Previously, we blogged about how the University of Oregon accessed a student sexual assault survivor’s therapy records in December of 2014, prior to the victim’s filing a lawsuit against the school and men’s basketball coach Dana Altman. The survivor, known only as Jane Doe, filed suit in January 2015, alleging that the school mishandled the inquiry into her rape by three basketball players, one of whom was known to have sexually assaulted another student at his prior college.
Jane Doe also alleged that the University illegally accessed her school therapy records without her permission, in violation of federal law. In a January 2015 letter, the student’s therapist, along with other counseling center staff, blew the whistle on the school’s actions, confirming that the university did in fact access the victim’s clinical records “without the client’s permission or consent and without proper authorization prior to any litigation occurring.”
UO counter-sued the victim in February 2015, but dropped the suit in response to public outcry against the absurdity of their claim. However, the school continues to defend the suit, and maintains its position that accessing Jane Doe’s therapy records was legal under the federal Family Educational Rights and Privacy Act (FERPA).
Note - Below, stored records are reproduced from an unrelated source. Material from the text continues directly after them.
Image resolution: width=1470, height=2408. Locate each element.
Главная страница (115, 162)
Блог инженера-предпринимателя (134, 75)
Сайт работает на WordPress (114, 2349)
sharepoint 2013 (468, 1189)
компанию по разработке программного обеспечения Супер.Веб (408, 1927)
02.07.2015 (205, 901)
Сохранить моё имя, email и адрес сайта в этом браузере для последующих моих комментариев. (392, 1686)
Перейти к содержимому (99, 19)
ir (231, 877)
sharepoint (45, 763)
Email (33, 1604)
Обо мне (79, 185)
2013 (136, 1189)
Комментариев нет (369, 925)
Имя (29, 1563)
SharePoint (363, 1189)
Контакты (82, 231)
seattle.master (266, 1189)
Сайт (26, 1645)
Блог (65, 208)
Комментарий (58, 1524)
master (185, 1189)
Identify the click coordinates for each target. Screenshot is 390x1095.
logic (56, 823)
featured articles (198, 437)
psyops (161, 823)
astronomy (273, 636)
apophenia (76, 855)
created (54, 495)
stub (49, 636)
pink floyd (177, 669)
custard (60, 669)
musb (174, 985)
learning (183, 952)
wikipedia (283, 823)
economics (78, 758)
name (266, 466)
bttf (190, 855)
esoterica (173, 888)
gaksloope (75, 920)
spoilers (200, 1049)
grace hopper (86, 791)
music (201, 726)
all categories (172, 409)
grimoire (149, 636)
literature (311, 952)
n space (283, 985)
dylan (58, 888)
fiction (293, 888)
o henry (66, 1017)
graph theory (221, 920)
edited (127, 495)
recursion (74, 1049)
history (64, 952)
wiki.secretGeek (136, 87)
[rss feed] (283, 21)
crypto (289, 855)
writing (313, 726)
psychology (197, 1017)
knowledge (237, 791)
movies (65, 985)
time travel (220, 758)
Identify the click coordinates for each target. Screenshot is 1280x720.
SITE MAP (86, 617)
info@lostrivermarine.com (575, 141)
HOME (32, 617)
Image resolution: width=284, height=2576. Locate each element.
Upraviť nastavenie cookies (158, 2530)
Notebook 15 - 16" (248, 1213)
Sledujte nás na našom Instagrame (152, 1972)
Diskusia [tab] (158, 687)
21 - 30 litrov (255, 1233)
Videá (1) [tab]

Terrifyingly, the university may be right, at least as to the legality of accessing the victim’s medical counseling records.
Generally, medical record privacy is guaranteed by the federal Health Insurance Portability and Accountability Act (HIPAA). HIPAA’s strict protections prohibit unauthorized disclosure of such records without express consent by the patient. Furthermore, therapy records are included under HIPAA’s broad definition of “medical records,” and are therefore protected.
Typically, medical privacy can only be breached in certain legal settings, such as when a plaintiff files a lawsuit alleging emotional distress damages or where a patient sues a health-care provider for malpractice. In those instances, the medical/therapy records become material evidence to determine the extent of the plaintiff’s actual emotional damages, or to determine whether the medical provider had breached the applicable standard of care.
Common sense would therefore indicate that student therapy records would be protected from disclosure under HIPAA, unless and until the student files suit and places the content of those records in issue. Here, the University of Oregon accessed Jane Doe’s medical records without her permission and prior to her filing any kind of lawsuit (much less one that placed her therapy records in issue), and so the University’s actions appeared to be illegal. So thought the victim’s lawyers, her own therapist, and the victim herself – thus, Jane Doe alleged that the school had violated her rights under HIPAA.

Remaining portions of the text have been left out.